--- begin MATERIAL SHOWN ---

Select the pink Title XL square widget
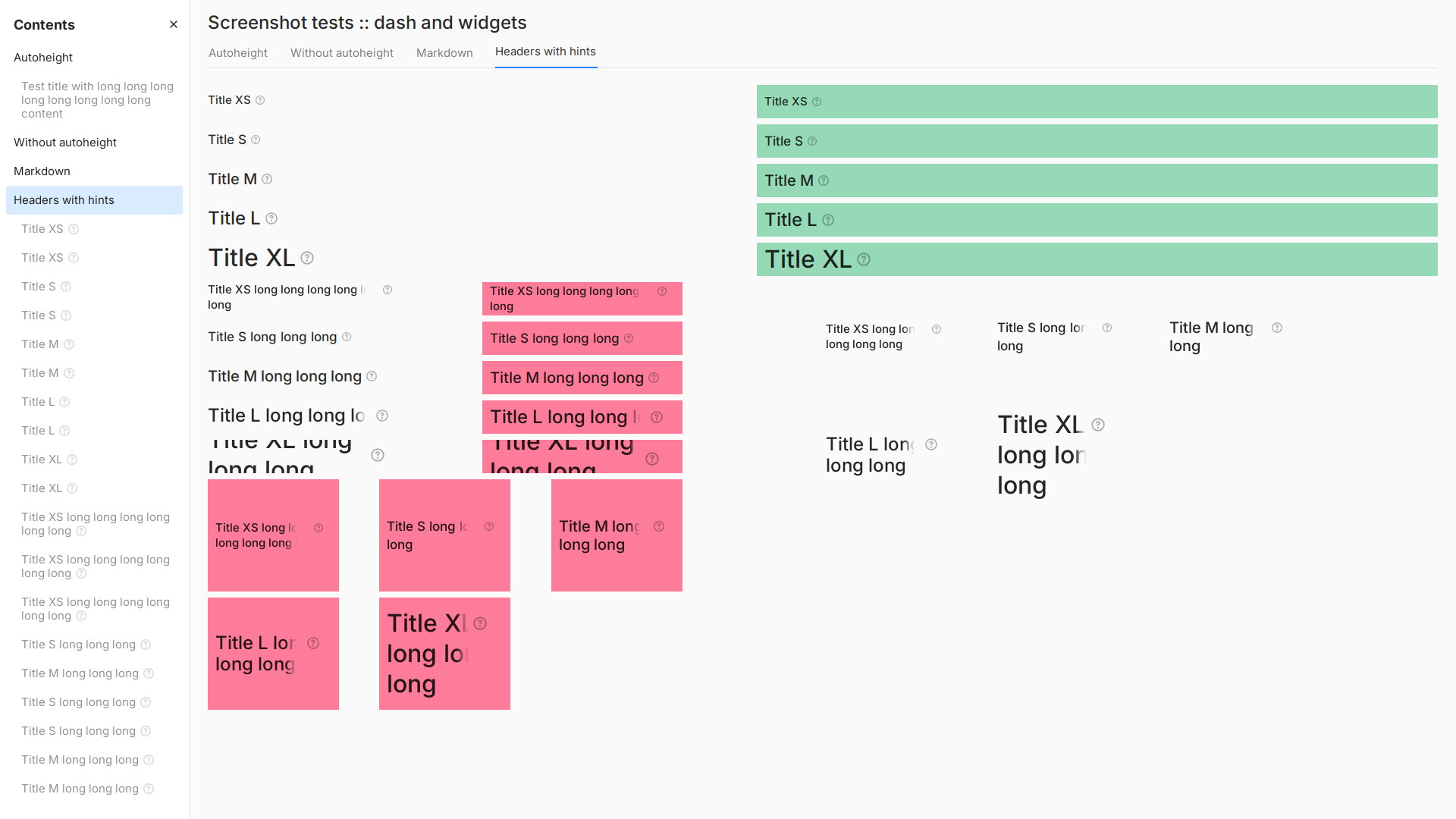This screenshot has height=819, width=1456. 444,654
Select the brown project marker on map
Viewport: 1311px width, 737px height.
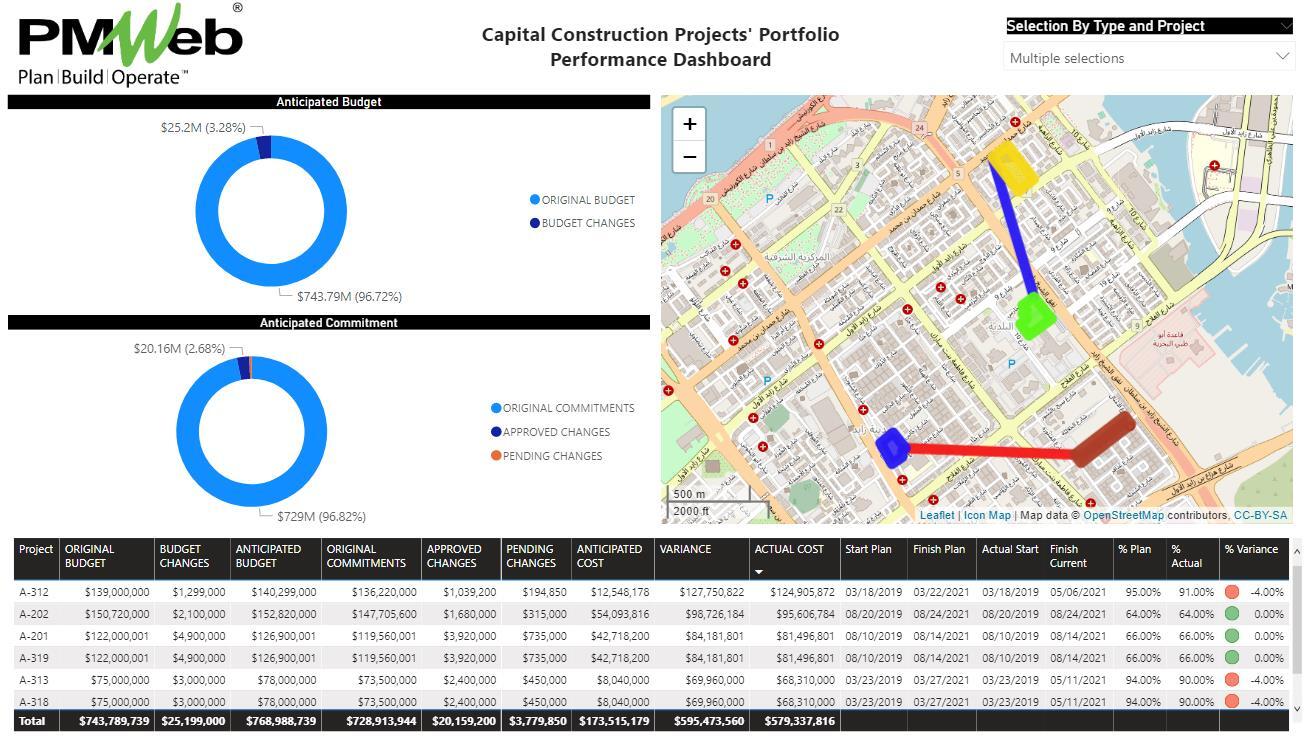1103,441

--- end MATERIAL SHOWN ---

Reproduce the records above word for word, omitting the pictures.

SOLUTION -
Select the pink Title XL square widget
This screenshot has height=819, width=1456. 444,654
Select the brown project marker on map
Viewport: 1311px width, 737px height.
1103,441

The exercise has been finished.